Aleksandar Vucic said Sunday that he has been informed about the arrests in Montenegro by Serbia’s interior minister. Vucic says “the day this is happening is strange, and that is all I will say.”
Vucic says he will issue further comment on Monday, once the election in Montenegro is over.
Montenegrin police director Slavko Stojanovic said earlier that the group arrested Saturday night came from neighboring Serbia and planned to “pick up automatic weapons” to attack state institutions, police and possibly state officials after the vote.
There have been fears of violence between opposition and government supporters after the results of the vote in Montenegro.
Montenegrin police say they have arrested 20 people suspected of planning armed attacks after the parliamentary vote.
The country is seeing rising tensions amid Sunday’s vote, which could determine whether the small Balkan state continues on its Western course or turns back to traditional ally Russia.
Police Director Slavko Stojanovic says in a statement that those arrested Saturday night came from neighboring Serbia and planned to “pick up automatic weapons” to attack state institutions, police and possibly state officials after the vote.
He says they were charged of “forming a criminal organization and terrorism.” He said one Serbian is on the run. No other details were released.
There have been fears that violence could erupt on the streets of Podgorica, the capital, between opposition and government supporters after the results of the vote are announced.
Montenegro’s prime minister says he expects to win the parliamentary election and then hold talks on a new coalition government.
Prime Minister Milo Djukanovic says, after voting Sunday, that “my expectation is that, after this election, Montenegro will steadily and dynamically move toward its European and Euro-Atlantic goals.”
The vote pits his long-ruling Democratic Party of Socialists against a cluster of pro-Russian and pro-Serbian opposition groups that staunchly oppose the government’s pro-Western policies, especially its NATO bid.
Before the vote, Djukanovic said the ballot for the 81-seat parliament will decide whether Montenegro continues on a Western course or becomes “a Russian colony.” He is facing the toughest challenge yet to his quarter-century rule.
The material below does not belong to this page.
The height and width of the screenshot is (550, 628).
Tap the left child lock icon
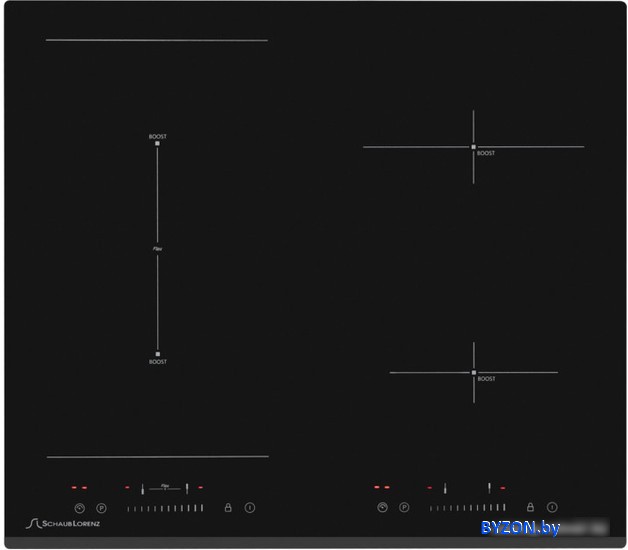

Montenegrins are voting in a parliamentary election that could determine whether the small Balkan state continues on its Western course or turns back to traditional ally Russia.
The vote pitted the long-ruling Democratic Party of Socialists, led by Prime Minister Milo Djukanovic, against a cluster of pro-Russian and pro-Serbian opposition groups that staunchly oppose the government’s pro-Western policies, especially its NATO bid.
The outcome could jeopardize NATO and European Union enlargement in southeastern Europe and could prove decisive in the Kremlin’s attempts to regain influence in the strategic Balkans region.
The scenic country of 650,000 people, squeezed between the Adriatic Sea and towering mountains, is deeply divided among those who favor and those who oppose Western integration.
Pre-election polls have predicted the closest race since Montenegro gained independence from much larger Serbia a decade ago.